Although some technology categories are dominated by IT spending, most involve outlays from both IT and the business units.
For example, worldwide IT spending on servers, storage, and network equipment is forecast to total $114,1-billion this year, while LoB spending on these items will total $52,9-billion. However, IT is not the primary source of funding for all hardware purchases. Business unit spending on PCs, monitors, mobile phones, printers, and tablets will total $83,8-billion worldwide this year compared to $76,2-billion spent by the IT department.

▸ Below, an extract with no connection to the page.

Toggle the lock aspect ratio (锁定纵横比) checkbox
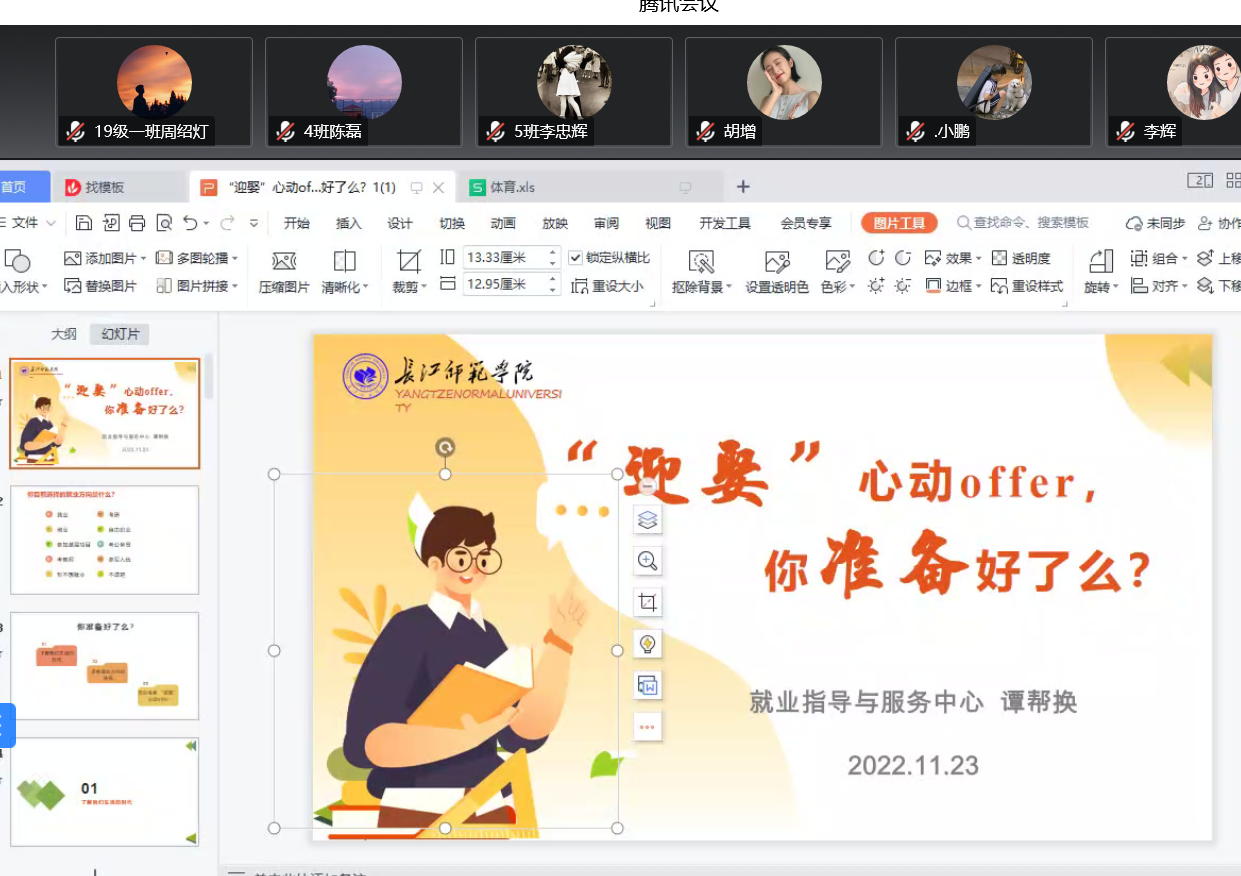This screenshot has height=876, width=1241. click(x=575, y=258)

And line of business buyers will spend more on software applications in 2017 ($150,7-billion) than IT buyers ($64,7-billion).
The technology categories that will see the most spending from LoB buyers in 2017 will be applications ($150,7-billion), project-oriented services ($120,3-billion), and outsourcing ($70,3-billion).
The categories that will receive the most spending from IT buyers this year will be outsourcing ($149,2-billion), project-oriented services ($82,2-billion), and support and training ($79,8-billion).
Combined IT-LoB purchases of outsourcing and project-oriented services ($422-billion) will represent nearly one third of all technology spending worldwide in 2017.
The technology categories that will see the fastest growth in spending over the 2015-2020 forecast period are tablets (16,2% CAGR for IT and LoB purchases combined) and midrange enterprise servers (14,7% combined CAGR).
LoB buyers will also continue to invest aggressively in applications and application development and deployment (8,5% and 9,3% CAGRs, respectively).
In 2017, IDC expects LoB technology spending to be larger than IT organisation spending in five industries: discrete manufacturing, healthcare, media, personal and consumer services, and securities and investment services.
By 2020, this number is forecast to grow to nine as the insurance, process manufacturing, professional services, and retail industries see LoB purchases move ahead of IT purchases.
The industries with the fastest growth in LoB spending are professional services (6,9% CAGR), healthcare (6,6%), and banking (6,5%). However, LoB technology spending is forecast to grow faster than that of the IT organization in all 16 industries covered in the spending guide.
On a geographic basis, the IT organisation will be the largest source of technology spending throughout the forecast in all but four countries: the US, Canada, Saudi Arabia, and the United Arab Emirates.
And, like the industry trend, LoB spending is forecast to grow at a faster rate than IT-led technology spending in nearly every country.
The countries that will experience the fastest LoB spending growth include Indonesia and the Philippines (each with a 12,2% CAGR), Argentina (11,1% CAGR), Peru (8,7% CAGR), and India (8,4% CAGR).
“Explosive cloud and other 3rd Platform technology adoption is enabling US lines of businesses to rely less on enterprise IT than any other country to fund their technology purchases,” says Eileen Smith, program director: customer insights and analysis at IDC. “On average, US line of business will fund 62% of their technology purchases in 2017.
“Looking to increase productivity and reduce organisational costs, IDC expects supply chain, human resources, and sales executives will fund the largest share of their companies’ technology purchases over the forecast period.”
Iwamoto adds: “While the LoB-funded IT spending shows steady growth of 3,1% CAGR in the forecast period in Japan, almost 70% of technology spending comes from IT with a 1,3% CAGR.
“As the competition escalates in the worldwide marketplace as well as with the disruptors from different industry segments, Japanese companies are trying to hold their position by employing a globally standardised IT and business processes initiated at the headquarters.”